Contract Categories: Business Finance - Loan Agreements
EX-10.2 3 nl-20221109xex10d2.htm EX-10.2

FIRST AMENDMENT TO BACK-TO-BACK LOAN AGREEMENT

This First Amendment to Back-to-Back Loan Agreement (this “Amendment”) dated as of November 9, 2022 (the “Amendment Effective Date”), is entered into between NL Industries, Inc., a New Jersey corporation (the “Borrower”), and NLKW Holding, LLC, a Delaware limited liability company (the “Lender”).

RECITALS

A. Borrower and Lender entered into that certain Back-to-Back Loan Agreement dated as of November 14, 2016 (the “Agreement”).

B.The parties desire to amend the Agreement pursuant to the terms and conditions set forth herein.

NOW THEREFORE, the parties, intending to be legally bound, agree as follows:

1.Definitions.  Capitalized terms used in this Amendment, to the extent not otherwise defined herein, shall have the same meanings as in the Agreement, as amended hereby.

2.Amendments.  The following term, as defined in Section 1.01 of the Agreement, is amended in its entirety to read as follows:

“Maturity Date” means the earlier to occur of December 31, 2030, (b) the date on which the maturity of the Back-to-Back Loans is accelerated (or deemed accelerated) hereunder and (c) the Back-to-Back Revolving Credit Commitment is reduced to zero or terminated.

3.Conditions Precedent.  The obligations of the Lender under this Amendment shall be subject to the condition precedent that Lender shall have received this Amendment, duly executed and delivered by Borrower.

4.Ratifications.  Except as expressly modified and superseded by this Amendment, the Back-to-Back Loan Documents are ratified and confirmed and continue in full force and effect.  The Back-to-Back Loan Documents, as modified by this Amendment, continue to be legal, valid, binding and enforceable in accordance with their respective terms.  Without limiting the generality of the foregoing, Borrower does hereby ratify and confirm that all liens heretofore granted to Lender were intended to, do and continue to secure the full payment and performance of the Secured Obligations (as defined in the Back-to-Back Security Agreement).  Borrower agrees to perform such acts and duly authorize, execute, acknowledge, deliver, file and record such additional assignments, security agreements, modifications or agreements to any of the foregoing, and such other agreements, documents and instruments as Lender may reasonably request in order to perfect and protect those liens and preserve and protect the rights of Lender in respect of all present and future collateral.

1


5.Representations, Warranties and Confirmations.  Borrower hereby represents and warrants to Lender that (a) this Amendment and the other Back-to-Back Loan Documents executed in connection herewith (if any) when delivered will constitute, a legal, valid and binding obligation of Borrower thereto, enforceable against Borrower in accordance with its terms, except as enforceability may be limited by applicable bankruptcy, insolvency, reorganization, moratorium or similar laws affecting the enforcement of creditors’ rights generally and by general equitable principles (whether enforcement is sought by proceedings in equity or at law); and (b) the execution, delivery and performance of this Amendment and the other Back-to-Back Loan Documents, the borrowing of Back-to-Back Loans and the use of the proceeds thereof will not violate any contractual obligation of Borrower.

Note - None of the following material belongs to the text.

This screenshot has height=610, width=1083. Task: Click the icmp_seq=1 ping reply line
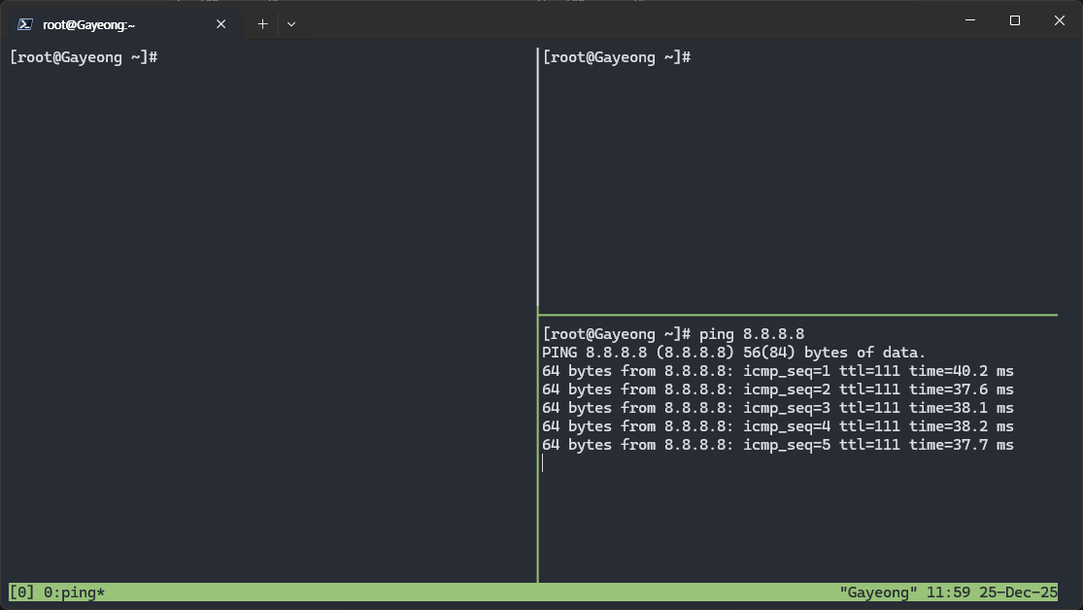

6.Reference to Agreement.  Each of the Back-to-Back Loan Documents, including the Agreement and any and all other agreements, documents, or instruments now or hereafter executed and delivered pursuant to the terms hereof containing a reference to the Agreement shall mean and refer to the Agreement as amended hereby.

7.Headings.  The headings, captions, and arrangements used in this Amendment are for convenience only and shall not affect the interpretation of this Amendment.

8.Miscellaneous.  Without limiting the applicability of other provisions of the Agreement to this Amendment or other applicable documents, the parties expressly agree that Sections 9.06, 9.07 and 9.08 of the Agreement apply to this Amendment.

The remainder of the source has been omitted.